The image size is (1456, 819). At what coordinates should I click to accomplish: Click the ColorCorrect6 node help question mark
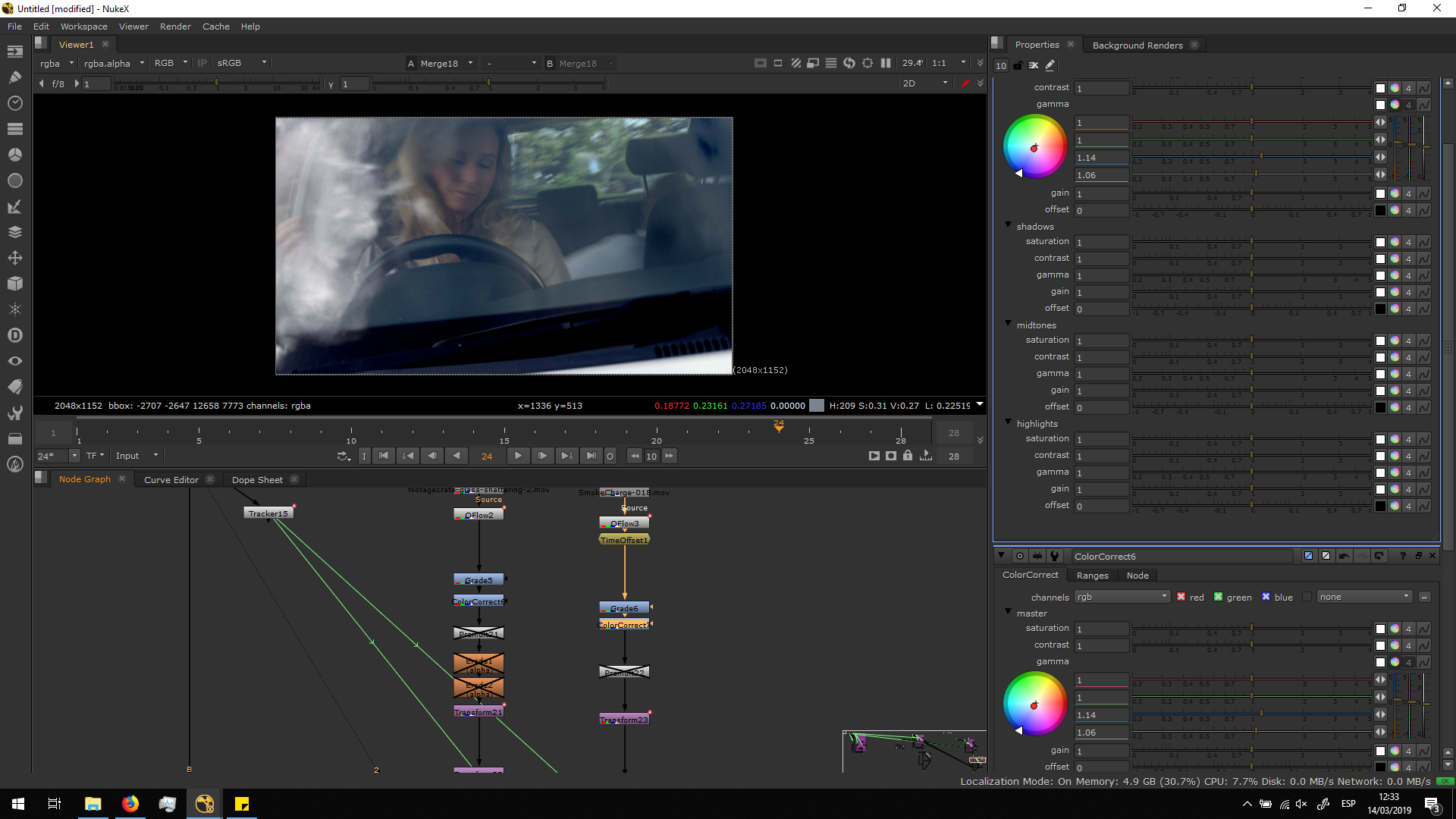click(x=1402, y=556)
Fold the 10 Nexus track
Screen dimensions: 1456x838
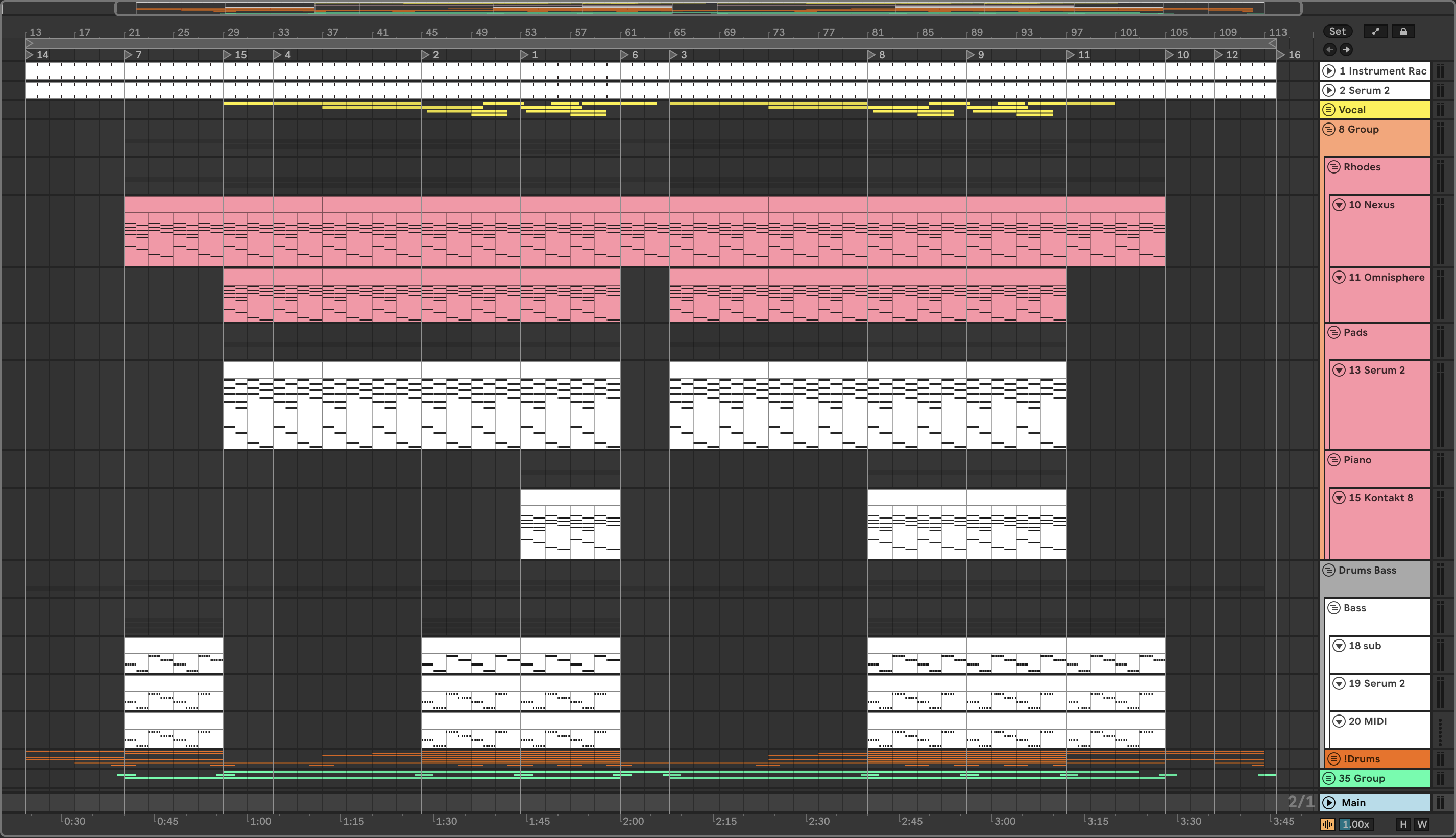(x=1339, y=205)
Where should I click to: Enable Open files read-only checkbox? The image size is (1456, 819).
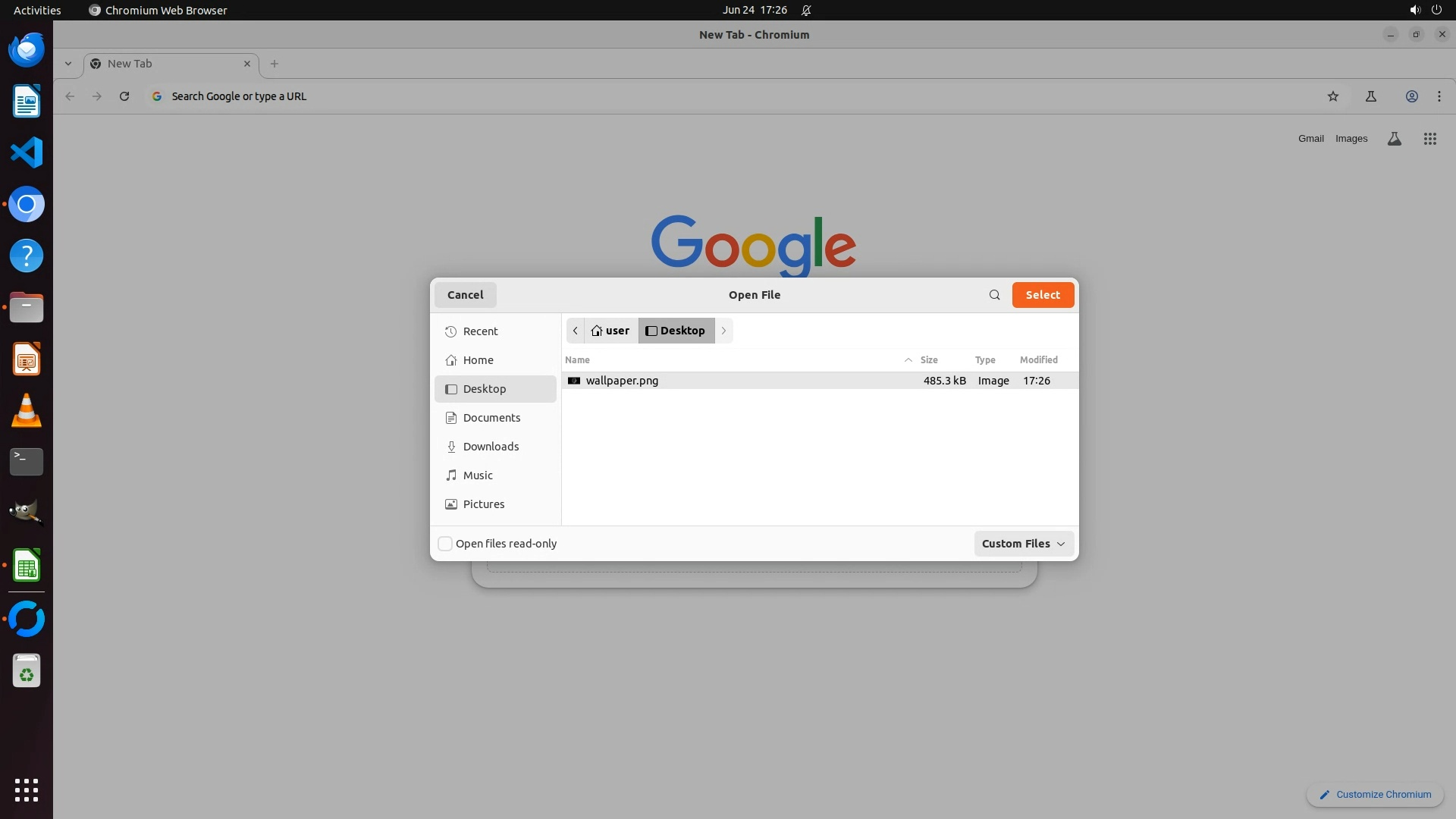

= = = = =

Every line from the one containing "Screen dimensions: 1456x838" through the last line of the data is to be retyped exactly, with nothing added and no pictures included.

Task answer:
Screen dimensions: 1456x838
(x=1339, y=205)
Where should I click to: Enable Open files read-only checkbox? The image size is (1456, 819).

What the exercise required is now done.